BIP 141: Segregated Witness (21 December 2015)
What is Segregated Witness?
Segregated Witness is a proposal to change the structure of bitcoin transaction data.
The main reason for doing this is to fix the problem of transaction malleability (don’t worry, I’ll explain this in a moment). However, this change also allows for other benefits, such as increasing the number of transactions that can fit in to a block.
What are the changes?
In the current transaction data structure, signatures (the code that “unlocks” existing bitcoins) sit next to each input, so this unlocking code is spread throughout the transaction data. The TXID is then created from the entire transaction data.

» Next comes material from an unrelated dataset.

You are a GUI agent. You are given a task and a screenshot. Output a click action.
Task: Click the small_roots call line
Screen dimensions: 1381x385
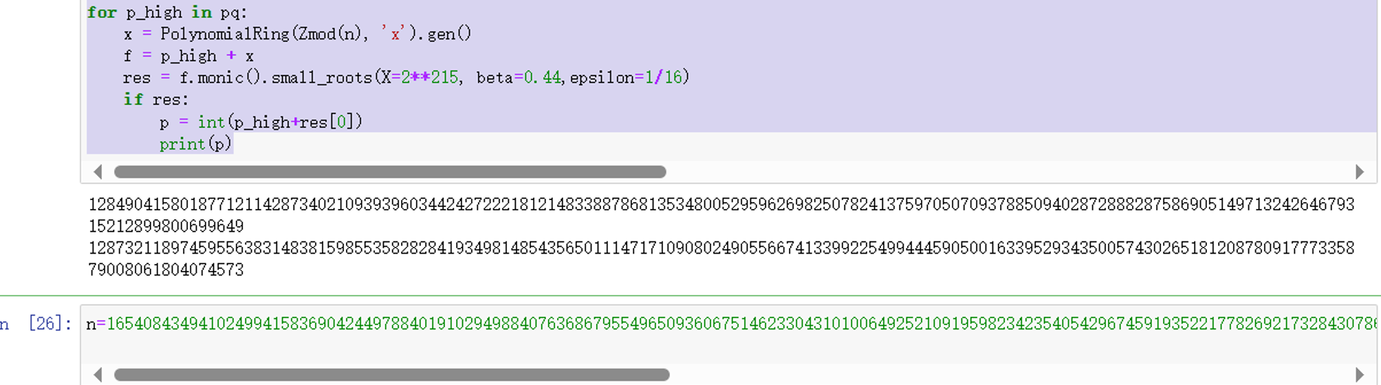click(406, 78)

In Segregated Witness (occasionally and affectionately referred to as SegWit from here on out), the proposal is to move all of the unlocking code to the end of the transaction data. The TXID is then created from all of the transaction data, except for the unlocking code.
The TXID is only influenced by the effects of a transaction (the movement of bitcoins), and not by any code needed to validate the transaction (i.e. signatures used to unlock existing bitcoins so that they can be spent).
So in essence, you have separated the “validating” part (unlocking code) from the “effective” part of the transaction.
If you were to refer to this validation code as witness data (as a cryptographer might), you could say that you have “segregated the witness”. *wink*
What are the benefits?
1. Fixes Transaction Malleability
In Bitcoin, Transaction Malleability refers to the fact that the TXID of a transaction can be changed by altering the unlocking code in the transaction.
This means that when you send your transaction in to the network, any node has the ability to change the the TXID before passing it on.
However, if the unlocking code is no longer part of the TXID, then no node will have the ability to change the TXID of your transaction.
So in other words, Segregated Witness makes your TXIDs reliable.
2. Increases Block Capacity
Due to the fact that the unlocking code has been moved to a new “witness” field in the transaction data, this means the way block sizes are calculated can also be changed.
Currently, the block size limit is 1,000,000 bytes (1MB). Transactions are measured in bytes.
With Segregated Witness, the block size limit is no longer measured in bytes. Instead, blocks and transactions are given a new metric called “weight”.
- A block has a maximum weight of
- A typical byte in a transaction weighs
- A witness byte in a transaction weighs
- A typical byte in a transaction weighs
So basically, the block size limit is multiplied by 4 to give you the new block weight limit. Each byte in a transaction is then also multiplied by 4 to give you a transaction weight. However, you only multiply the bytes of witness data by 1, which basically gives you a 75% discount on how much space it takes up in a block.
So you could say that unlocking data takes up 1/4 of the space it used to, which frees up more space in the block for transactions.
Is this a block size increase?
Yes, each block can now be greater than 1,000,000 bytes (1MB) in size.
So whilst the block size limit has not been increased to a specific number of bytes, the discounted weight for unlocking data means that blocks will typically exceed the current 1MB limit.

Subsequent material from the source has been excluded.